The University of Plymouth owns and operates a high-frequency (HF) ocean Wellen radar (WERA) system made up of two stations on the north Cornwall coast. The system has overlooked and measured surface currents and directional wave spectra in the area surrounding the Wave Hub test site for offshore renewable energy since 2011.
Four-element CODAR HF radar systems have been an established method for accurate measurement of offshore currents since the 1980s. The radar returns are sorted by range and azimuth onto a grid of a predetermined resolution. WERA HF systems improve upon CODAR as they make use of a high number of receive antennas (16 at the Wave Hub), enabling beamforming techniques which allow for reliable resolution of surface wave spectra from wave-induced second-order spectral bands. The larger array also allows for greater ranges and a higher spatial resolution than traditional systems. In addition, a single radar station measures just the radial current speed relative to its position, therefore the University’s two WERA arrays allow for the determination of the two-dimensional current vector. Some nations including the USA and Australia operate nationwide radar networks as an effective method for regular monitoring of offshore currents, however the Wave Hub system is the only 2 station system currently operating in the UK.
Due to the vertical polarisation of the HF signal and the electrically conductive ocean surface, HF systems are capable of measuring further than the line-of-sight and the Wave Hub HF radar measures current velocities up to 100 km from the coast and wave spectra 50 km from the coast. Results from the radar system are provided hourly with a spatial resolution of 1 km.

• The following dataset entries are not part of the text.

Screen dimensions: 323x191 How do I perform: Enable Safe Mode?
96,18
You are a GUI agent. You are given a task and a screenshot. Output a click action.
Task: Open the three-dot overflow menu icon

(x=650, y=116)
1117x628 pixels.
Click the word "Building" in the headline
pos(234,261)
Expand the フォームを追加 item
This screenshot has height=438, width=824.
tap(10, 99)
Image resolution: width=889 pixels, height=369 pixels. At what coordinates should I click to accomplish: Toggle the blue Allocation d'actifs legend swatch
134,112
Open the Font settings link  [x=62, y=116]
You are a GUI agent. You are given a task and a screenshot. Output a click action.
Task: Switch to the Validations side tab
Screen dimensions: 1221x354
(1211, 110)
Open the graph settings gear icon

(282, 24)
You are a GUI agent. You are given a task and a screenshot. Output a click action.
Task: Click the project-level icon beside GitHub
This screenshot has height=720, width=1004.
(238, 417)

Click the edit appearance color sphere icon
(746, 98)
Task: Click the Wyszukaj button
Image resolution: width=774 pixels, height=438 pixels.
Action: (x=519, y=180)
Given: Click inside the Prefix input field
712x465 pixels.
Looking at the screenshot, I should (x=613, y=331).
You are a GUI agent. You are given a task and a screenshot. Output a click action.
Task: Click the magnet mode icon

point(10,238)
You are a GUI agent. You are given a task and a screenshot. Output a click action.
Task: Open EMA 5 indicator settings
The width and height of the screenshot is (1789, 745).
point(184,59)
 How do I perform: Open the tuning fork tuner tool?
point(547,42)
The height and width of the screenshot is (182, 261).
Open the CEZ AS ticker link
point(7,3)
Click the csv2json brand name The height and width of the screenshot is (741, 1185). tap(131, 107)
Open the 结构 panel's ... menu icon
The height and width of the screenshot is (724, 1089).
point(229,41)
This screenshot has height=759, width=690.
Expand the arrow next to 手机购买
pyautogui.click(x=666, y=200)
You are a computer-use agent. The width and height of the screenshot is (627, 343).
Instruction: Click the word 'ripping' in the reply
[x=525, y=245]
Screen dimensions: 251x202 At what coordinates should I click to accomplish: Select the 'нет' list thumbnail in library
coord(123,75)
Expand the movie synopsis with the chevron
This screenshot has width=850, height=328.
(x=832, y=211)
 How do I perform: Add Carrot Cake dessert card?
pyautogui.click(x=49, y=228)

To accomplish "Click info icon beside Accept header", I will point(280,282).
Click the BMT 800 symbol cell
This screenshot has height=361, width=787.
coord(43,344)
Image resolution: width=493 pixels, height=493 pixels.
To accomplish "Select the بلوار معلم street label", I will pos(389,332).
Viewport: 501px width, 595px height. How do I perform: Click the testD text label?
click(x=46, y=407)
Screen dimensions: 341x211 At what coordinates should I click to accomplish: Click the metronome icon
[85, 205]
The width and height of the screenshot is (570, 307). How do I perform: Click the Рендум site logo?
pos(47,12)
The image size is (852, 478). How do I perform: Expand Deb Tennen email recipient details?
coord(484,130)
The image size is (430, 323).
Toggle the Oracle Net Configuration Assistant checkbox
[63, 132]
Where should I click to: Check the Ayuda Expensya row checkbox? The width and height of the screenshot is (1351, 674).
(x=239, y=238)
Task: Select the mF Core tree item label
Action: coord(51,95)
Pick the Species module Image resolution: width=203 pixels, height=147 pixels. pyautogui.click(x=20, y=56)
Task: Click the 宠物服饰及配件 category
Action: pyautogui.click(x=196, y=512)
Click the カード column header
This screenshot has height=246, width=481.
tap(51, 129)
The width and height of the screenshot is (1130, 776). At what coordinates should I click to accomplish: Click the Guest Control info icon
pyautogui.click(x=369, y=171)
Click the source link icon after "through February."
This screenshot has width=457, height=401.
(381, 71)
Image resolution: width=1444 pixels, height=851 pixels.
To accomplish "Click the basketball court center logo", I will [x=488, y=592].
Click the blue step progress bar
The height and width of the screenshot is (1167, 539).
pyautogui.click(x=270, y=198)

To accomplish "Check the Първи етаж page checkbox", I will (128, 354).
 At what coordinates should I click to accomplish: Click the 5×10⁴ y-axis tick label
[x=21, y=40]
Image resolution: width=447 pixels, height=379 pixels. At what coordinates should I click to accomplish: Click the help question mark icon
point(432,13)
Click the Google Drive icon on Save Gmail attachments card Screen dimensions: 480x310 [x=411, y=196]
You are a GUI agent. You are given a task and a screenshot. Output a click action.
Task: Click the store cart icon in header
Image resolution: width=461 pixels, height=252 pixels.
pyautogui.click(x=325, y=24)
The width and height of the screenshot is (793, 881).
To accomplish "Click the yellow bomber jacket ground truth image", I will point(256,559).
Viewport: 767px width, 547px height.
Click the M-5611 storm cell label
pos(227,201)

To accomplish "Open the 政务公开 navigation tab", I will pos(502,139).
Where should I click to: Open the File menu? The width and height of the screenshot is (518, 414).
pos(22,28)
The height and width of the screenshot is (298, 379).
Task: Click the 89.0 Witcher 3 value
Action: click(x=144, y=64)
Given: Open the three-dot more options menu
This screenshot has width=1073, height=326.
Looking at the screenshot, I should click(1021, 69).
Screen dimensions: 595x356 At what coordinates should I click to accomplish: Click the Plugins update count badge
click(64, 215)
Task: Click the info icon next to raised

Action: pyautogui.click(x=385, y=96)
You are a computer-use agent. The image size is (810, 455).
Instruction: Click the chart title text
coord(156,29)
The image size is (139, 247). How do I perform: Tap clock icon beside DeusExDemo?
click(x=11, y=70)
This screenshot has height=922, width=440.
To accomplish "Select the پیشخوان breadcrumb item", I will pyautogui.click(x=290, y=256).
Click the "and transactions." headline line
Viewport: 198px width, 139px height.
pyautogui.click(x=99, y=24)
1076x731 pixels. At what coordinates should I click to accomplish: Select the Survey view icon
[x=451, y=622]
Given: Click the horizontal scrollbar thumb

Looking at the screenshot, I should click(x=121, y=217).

While the use of HF radars for ocean current measurements has been established for more than 30 years, the special wave measuring capabilities of our WERA setup is a much less mature technology that our research is helping to establish. The maturity of this technology will prove invaluable as the requirement for regular wave measurements over large spatial areas grows from emerging sectors including wave-to-energy renewables; here our system offers distinct advantages over current practice. Wave buoys are limited to single point wave measurements, whereas our radar offers a large spatial coverage. Remote sensing satellites are also outperformed temporally by our radar as the satellites are only overhead to take measurements of the target area for a short period, with gaps between passes on the scale of days to weeks.